*NOTE: As you can tell, this was previously written before the 2016 Oscars took place. Unfortunately it did not win. Darn.*

 

Hey HOLLYWOOD!

Yes, you Hollywood!

Stop whatever factory driven, teen book adaptation, superhero fighting piece you’re working on right now and grab a pen and a notebook and write the following down…

Steve Jobs is your Oscar winner of 2016. FACT. 

On the surface Jobs has the pedigree of the exact ingredient that attracts Hollywood to their Oscar nominations. It has an all-star cast, a top director on even better form than his dazzlingly reputation and lets not leave out he fact that it’s a biopic inspired by a world defying person who died way too young. We all now how much the Oscars love a good biopic.
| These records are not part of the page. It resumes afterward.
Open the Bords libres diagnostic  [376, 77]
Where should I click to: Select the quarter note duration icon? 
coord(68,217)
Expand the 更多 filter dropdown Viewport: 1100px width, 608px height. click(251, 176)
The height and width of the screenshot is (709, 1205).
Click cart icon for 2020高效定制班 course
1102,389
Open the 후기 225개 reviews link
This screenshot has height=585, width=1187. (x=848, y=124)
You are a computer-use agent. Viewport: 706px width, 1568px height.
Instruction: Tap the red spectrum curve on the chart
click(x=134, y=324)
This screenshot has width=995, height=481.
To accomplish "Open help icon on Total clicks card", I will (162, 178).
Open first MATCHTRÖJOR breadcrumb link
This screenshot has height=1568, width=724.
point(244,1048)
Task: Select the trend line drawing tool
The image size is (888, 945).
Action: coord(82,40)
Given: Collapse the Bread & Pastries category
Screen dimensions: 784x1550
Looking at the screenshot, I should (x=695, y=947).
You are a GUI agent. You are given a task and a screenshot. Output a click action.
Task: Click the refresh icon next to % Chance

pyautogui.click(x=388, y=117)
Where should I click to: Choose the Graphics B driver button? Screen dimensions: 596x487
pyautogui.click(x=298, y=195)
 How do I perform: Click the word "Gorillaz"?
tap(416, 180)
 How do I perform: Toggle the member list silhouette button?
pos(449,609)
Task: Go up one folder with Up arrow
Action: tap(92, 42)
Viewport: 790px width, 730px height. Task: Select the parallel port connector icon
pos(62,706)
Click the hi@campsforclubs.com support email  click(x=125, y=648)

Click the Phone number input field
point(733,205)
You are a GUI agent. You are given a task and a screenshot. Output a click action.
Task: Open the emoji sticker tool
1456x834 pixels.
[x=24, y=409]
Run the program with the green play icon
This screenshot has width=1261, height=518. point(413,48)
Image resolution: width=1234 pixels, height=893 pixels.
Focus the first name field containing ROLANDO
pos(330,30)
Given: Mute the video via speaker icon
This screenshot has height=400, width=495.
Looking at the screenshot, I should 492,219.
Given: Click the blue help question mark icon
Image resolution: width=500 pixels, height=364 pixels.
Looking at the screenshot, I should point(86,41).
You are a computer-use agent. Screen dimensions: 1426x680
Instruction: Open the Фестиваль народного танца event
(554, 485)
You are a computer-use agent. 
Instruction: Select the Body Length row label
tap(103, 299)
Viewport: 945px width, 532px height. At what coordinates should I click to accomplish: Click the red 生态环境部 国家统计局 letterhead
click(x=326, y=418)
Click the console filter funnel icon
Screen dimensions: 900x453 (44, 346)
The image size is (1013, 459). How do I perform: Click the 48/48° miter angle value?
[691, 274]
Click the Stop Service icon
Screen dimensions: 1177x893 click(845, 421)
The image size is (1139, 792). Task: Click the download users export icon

Steve Jobs is a thrilling and engaging 2 hour experience, which may sound a little bizarre being a film based on a man who made computers. When you think ‘epic’ biopic movies, the usual template often involves a roller-coaster ride from the person’s youth, teens, their college idea that becomes a huge hit, the troubles that come with that amazing idea and then how the person came out of the other side and changed many lives along the way. Steve Jobs emulates some of these methods but does it in a way that is truly unique and in a very Danny Boyle kind of way.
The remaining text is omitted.